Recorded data
■ ■ ■ ■ ■ ■ ■

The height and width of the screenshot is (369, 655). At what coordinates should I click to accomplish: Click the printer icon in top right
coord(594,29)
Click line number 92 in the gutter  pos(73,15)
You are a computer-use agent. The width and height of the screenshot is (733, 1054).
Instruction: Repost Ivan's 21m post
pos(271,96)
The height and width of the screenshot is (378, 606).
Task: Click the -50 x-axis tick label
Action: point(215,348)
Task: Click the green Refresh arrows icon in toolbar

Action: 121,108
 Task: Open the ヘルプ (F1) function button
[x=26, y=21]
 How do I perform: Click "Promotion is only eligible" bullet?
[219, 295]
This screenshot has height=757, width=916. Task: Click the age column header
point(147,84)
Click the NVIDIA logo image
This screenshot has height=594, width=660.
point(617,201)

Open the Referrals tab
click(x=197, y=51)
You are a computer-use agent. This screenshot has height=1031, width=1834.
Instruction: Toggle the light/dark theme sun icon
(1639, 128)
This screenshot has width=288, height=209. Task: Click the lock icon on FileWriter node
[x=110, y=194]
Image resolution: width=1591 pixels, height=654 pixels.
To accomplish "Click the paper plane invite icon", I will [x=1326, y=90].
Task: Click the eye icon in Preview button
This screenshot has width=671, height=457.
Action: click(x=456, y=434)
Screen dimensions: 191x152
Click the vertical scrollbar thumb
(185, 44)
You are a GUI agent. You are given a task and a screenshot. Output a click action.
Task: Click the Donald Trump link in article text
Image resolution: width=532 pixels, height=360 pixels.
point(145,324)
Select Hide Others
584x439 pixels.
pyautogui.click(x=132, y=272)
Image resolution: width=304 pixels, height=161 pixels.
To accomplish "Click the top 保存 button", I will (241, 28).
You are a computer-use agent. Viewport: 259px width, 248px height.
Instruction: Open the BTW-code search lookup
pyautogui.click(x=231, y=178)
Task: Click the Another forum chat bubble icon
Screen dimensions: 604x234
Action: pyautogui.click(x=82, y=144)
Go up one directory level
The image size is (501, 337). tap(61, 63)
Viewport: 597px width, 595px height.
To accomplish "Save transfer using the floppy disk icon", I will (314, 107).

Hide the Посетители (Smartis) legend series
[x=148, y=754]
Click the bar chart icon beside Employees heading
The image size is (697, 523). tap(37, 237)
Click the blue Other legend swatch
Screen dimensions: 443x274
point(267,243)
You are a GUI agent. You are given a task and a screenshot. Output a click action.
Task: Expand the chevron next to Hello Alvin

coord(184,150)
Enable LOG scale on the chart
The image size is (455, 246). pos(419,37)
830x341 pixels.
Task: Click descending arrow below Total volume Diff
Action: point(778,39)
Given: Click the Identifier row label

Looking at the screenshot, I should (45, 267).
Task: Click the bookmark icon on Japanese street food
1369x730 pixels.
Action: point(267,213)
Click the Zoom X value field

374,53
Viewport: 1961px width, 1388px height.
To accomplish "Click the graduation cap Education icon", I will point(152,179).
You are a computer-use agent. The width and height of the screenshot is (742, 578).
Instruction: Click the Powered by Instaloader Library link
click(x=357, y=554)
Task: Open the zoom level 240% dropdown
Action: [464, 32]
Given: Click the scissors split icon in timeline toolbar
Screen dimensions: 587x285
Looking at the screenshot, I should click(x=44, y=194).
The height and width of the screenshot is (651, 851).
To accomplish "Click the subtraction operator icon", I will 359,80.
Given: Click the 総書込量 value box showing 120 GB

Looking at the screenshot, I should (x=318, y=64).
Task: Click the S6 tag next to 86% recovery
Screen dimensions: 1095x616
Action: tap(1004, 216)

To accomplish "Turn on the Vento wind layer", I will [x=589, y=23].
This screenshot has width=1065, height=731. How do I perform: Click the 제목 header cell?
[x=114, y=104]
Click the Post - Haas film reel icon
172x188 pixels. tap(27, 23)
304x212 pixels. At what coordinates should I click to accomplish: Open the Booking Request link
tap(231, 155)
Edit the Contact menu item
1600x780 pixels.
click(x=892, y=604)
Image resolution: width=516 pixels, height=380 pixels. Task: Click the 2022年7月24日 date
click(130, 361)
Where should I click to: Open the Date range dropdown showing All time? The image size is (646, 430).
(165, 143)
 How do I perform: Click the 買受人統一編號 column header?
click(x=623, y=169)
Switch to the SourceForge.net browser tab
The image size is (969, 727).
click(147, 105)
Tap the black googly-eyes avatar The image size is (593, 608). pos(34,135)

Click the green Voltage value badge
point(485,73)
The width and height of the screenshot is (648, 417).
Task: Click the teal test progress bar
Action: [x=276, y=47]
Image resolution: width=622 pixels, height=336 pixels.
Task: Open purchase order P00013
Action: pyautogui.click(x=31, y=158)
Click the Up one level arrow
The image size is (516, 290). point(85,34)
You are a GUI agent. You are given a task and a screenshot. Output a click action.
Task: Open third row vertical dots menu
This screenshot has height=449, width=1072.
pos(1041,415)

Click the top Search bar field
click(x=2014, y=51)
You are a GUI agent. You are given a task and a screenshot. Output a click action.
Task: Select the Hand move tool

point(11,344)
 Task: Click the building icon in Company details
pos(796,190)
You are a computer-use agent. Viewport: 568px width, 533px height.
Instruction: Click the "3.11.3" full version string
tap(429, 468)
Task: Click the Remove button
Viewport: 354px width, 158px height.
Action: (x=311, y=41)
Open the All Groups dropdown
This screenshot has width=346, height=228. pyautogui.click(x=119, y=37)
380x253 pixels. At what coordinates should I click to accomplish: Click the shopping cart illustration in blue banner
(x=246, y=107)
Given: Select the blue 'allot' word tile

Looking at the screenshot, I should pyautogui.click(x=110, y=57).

■ ■ ■ ■ ■ ■ ■

WORK ORDER
Go line by line through the data above and count those holding "menu"; report the number alone.

YOUR RESPONSE
2